══ Dataset excerpts

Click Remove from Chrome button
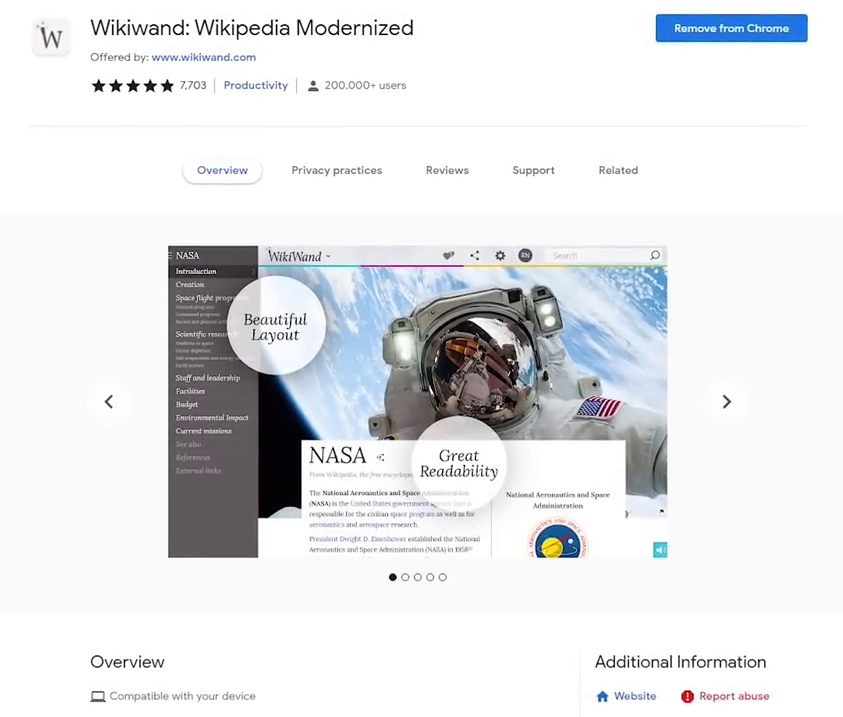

════
══ Dataset excerpts

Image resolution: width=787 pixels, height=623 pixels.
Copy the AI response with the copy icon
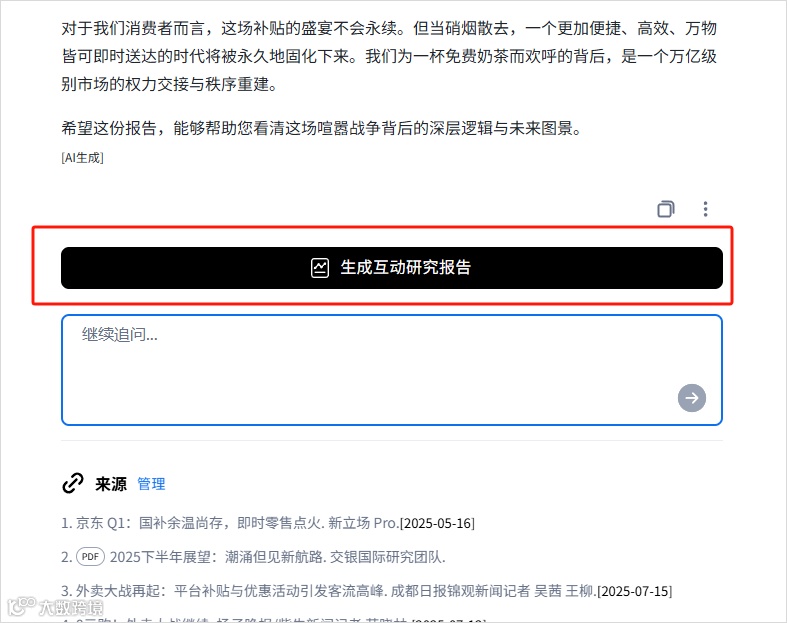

════
══ Dataset excerpts

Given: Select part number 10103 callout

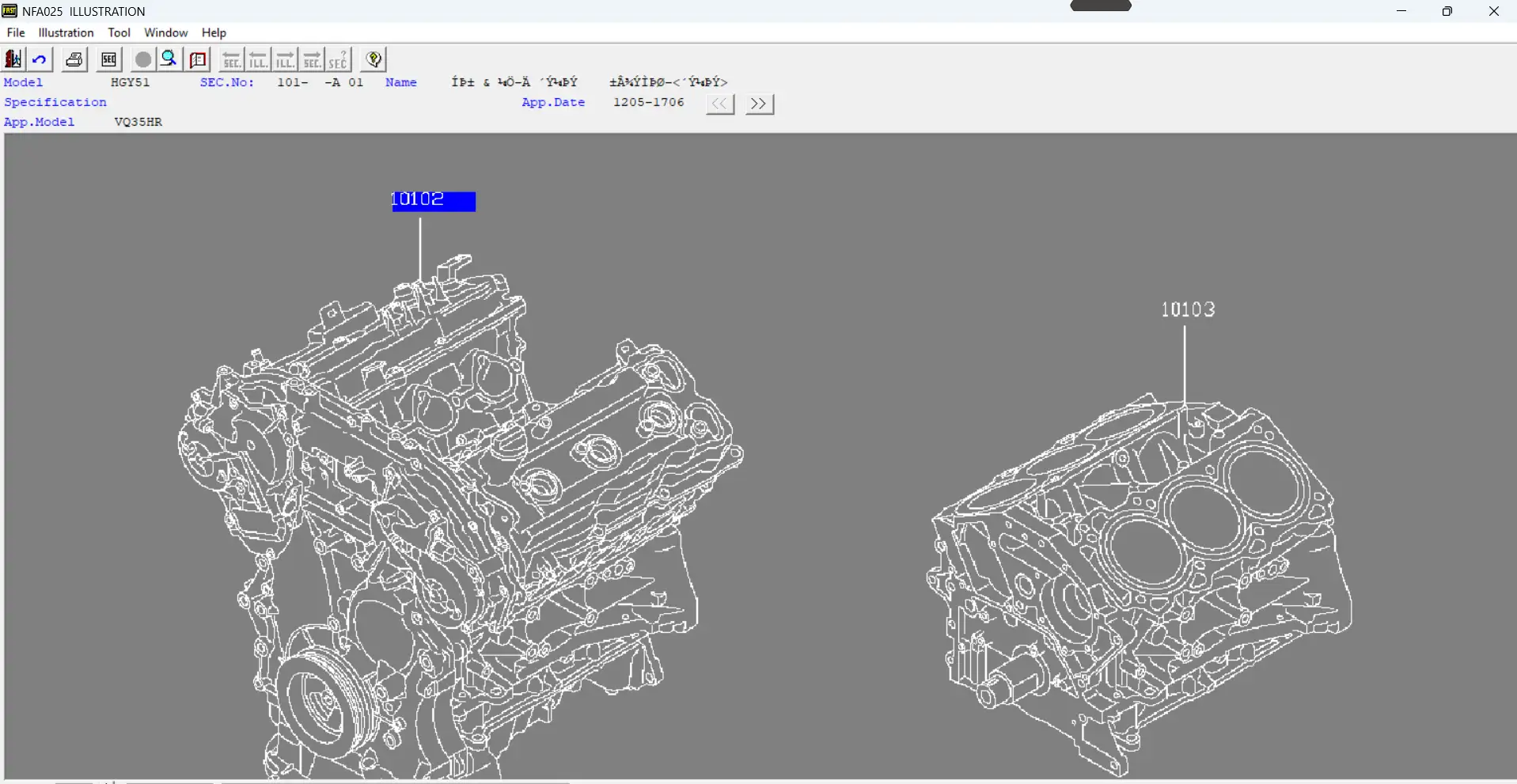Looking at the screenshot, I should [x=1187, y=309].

════

**Exercise**: List each line of the material above that contains the string "Image". Case counts.

**The result**:
Image resolution: width=787 pixels, height=623 pixels.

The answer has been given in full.